À la demande d’Alexandra, un perroquet est acheté. Pendant qu’elle s’amuse avec son nouveau compagnon, que Karl se passionne pour les compositeurs dont il a rangé les CD par ordre alphabétique et qu’il donne libre cours à son imagination, heureux d’être enfin débarrassé de l’odeur mystérieuse, il est brusquement arraché à sa fuite par un événement politique qui le rappelle à sa fonction de président, et…l’odeur surgit à nouveau !

Aussi Alexandra décide-t-elle de l’amener à consulter une guérisseuse dont sa camériste lui a vanté les talents ; c’est elle qui conduira la voiture vers la destination d’une bergerie lointaine dont le parcours sera pour elle une révélation surprenante autant qu’incompréhensible : après la traversée de la ville, au-delà d’une banlieue, hideuse, lépreuse, ce ne sont plus que des campagnes désolées, aussi pauvres que les cités. Pourquoi ? Comment ? Questions qui provoqueront un affrontement entre les époux. Pourquoi cette pauvreté alors que Karl est président ? C’est le système économique qui l’engendre ?

La dernière partie du livre tient dans la scène révélatrice de la consultation chez la guérisseuse redoutable, au regard perçant qui tutoie tout consultant, riche ou pauvre, et qui refuse l’argent offert par Alexandra : « Ce n’est pas l’argent que les pauvres demandent aux riches, ma belle, c’est l’égalité. Mais çà, ils ne voudront jamais ; il faudra la leur arracher de force ».

Alexandra sera le témoin secret de la formidable mercuriale dénonçant les dérives et les compromissions du président, qui ne peuvent conduire qu’à l’ordre de la révolution du peuple : « Ton odeur, Sokhrath, dira la guérisseuse, c’est celle-là. Elle vient de toi. Je peux guérir un corps malade, un cerveau malade, mais je ne peux guérir une âme pourrie. »

L’amour d’Alexandra s’est porté sur l’homme que les médias avaient encensé, appelé le philosophe du siècle lorsqu’il était à New-York, et qu’elle avait rencontré lors de sa visite dans les studios d’Hollywood où elle était maquilleuse ; celui qu’elle découvrait en écoutant secrètement l’entretien de Karl avec la guérisseuse renversait l’idole de son piédestal. Elle était bouleversée, épouvantée.

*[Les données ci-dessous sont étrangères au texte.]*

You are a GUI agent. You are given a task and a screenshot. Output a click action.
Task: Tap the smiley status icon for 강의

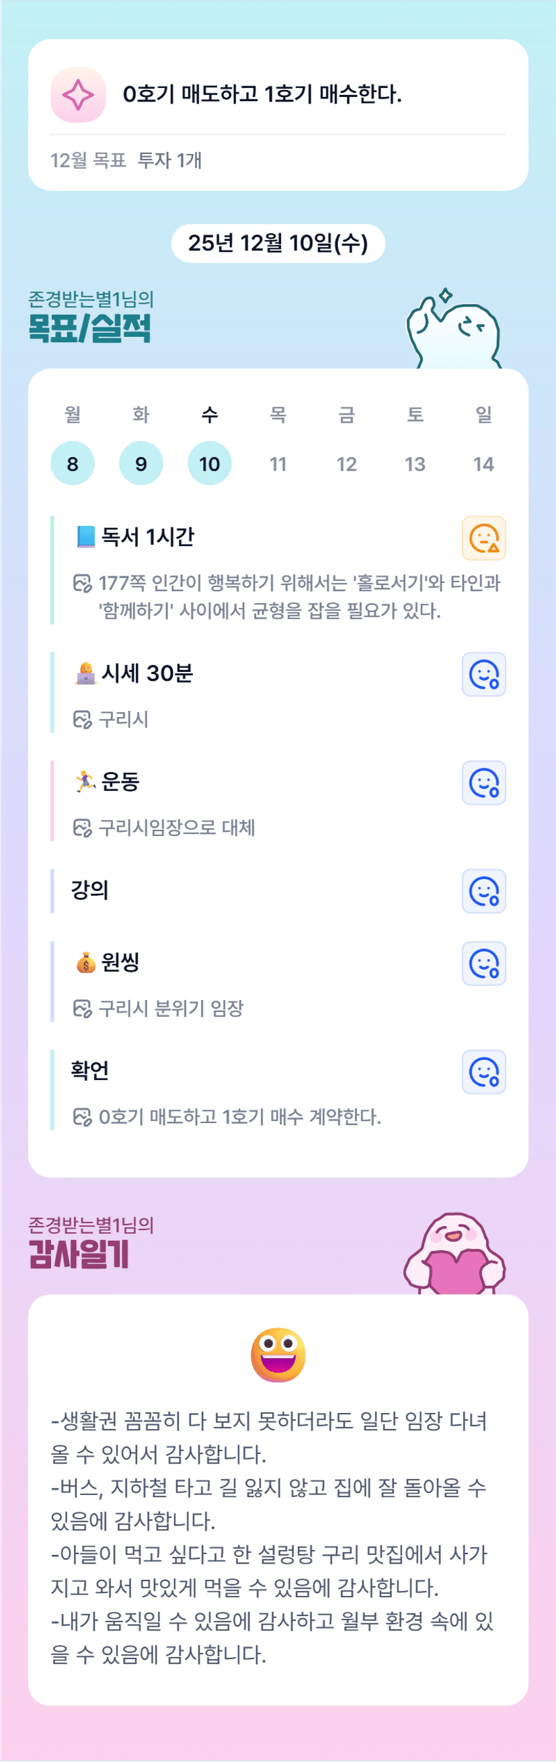(484, 891)
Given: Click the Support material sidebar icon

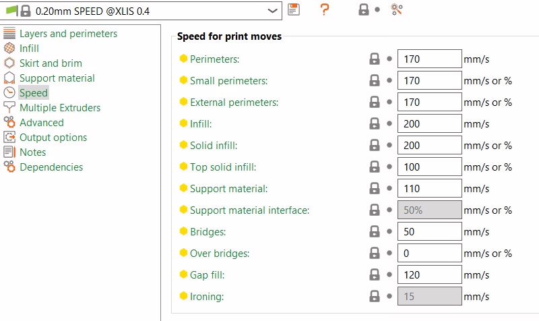Looking at the screenshot, I should (9, 78).
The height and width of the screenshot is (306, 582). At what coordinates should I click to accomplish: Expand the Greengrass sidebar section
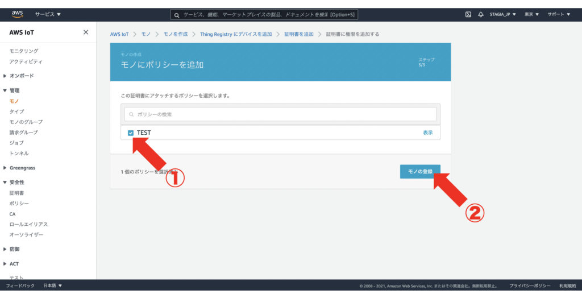(22, 168)
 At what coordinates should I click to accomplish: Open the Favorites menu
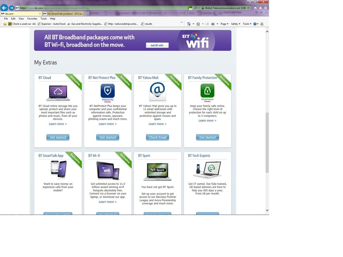click(32, 19)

Il allait sûrement comprendre et, quand il se retrouverait seul avec elle, se livrer à elle, avec sincérité. Il se soumettrait à une mortification, il changerait. Mais, durant le retour, Alexandra allait recevoir le dernier coup : le mensonge brisant le couple. Le rêve de pureté comme celle du lac immaculé qu’ils avaient admiré au cours de leur équipée s’avérait impossible.

Disons un mot pour terminer du style de cette fable à la fois jubilatoire et massacrante de tout pouvoir politique jugé oppresseur et aliénant, en mode énonciatif indirect ou direct.

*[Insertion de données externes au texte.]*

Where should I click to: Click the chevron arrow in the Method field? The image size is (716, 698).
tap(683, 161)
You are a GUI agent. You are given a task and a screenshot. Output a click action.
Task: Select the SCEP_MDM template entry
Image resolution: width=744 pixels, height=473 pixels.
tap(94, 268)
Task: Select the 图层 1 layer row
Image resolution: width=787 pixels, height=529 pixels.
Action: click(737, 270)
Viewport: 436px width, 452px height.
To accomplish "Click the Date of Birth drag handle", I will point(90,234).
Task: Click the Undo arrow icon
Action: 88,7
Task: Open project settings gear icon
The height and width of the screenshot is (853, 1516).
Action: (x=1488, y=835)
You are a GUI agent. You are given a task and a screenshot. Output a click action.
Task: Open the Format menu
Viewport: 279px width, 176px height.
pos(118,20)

Dans le premier cas, recourant à l’ironie sous toutes les tonalités légères ou pesantes, notre écrivaine recourt soit au mode systématique de la caricature visuelle et des attitudes croquées sur le vif, soit aux multiples antiphrases acerbes parfois interrogatives ou exclamatives pour dénoncer, stigmatiser, ou déjouer toute forme d’injustice ; dans le second cas, celui des dialogues ou même de la plongée introspective, le ton s’adoucit en mille nuances affectives et parfois poétiques laissant entrevoir de façon claire et précise ce qui meut les attitudes et les comportements des êtres dont, en particulier, les petits, les sans-grade, les gens du peuple sont mis en valeur pour leur sens de la dignité face au pouvoir.

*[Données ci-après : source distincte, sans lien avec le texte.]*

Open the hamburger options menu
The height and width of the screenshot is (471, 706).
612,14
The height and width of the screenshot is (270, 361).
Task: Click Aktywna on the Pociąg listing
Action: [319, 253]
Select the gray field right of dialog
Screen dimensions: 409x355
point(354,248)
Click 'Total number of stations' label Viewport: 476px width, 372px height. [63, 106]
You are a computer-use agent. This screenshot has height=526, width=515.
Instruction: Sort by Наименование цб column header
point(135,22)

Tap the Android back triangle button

La phraséologie est parfaitement maîtrisée, souvent linéaire ou heurtée selon que l’anaphore insiste pour hausser le ton coléreux, ou, au contraire, pour déboucher sur l’image poétique ou hyperbolique selon le mode choisi, sans parler des interjections qui émaillent le discours, comme au théâtre, ce qui en fait aussi la saveur et le plaisir de lecture !

Profondément engagée dans cette très belle écriture, fruit de cet équilibre entre le dedans et le dehors, Barbara Flamand nous offre ainsi au total le cadeau d’une réussite littéraire qui correspond à ce qu’elle appelle sa vision du monde «  son autre sacré ».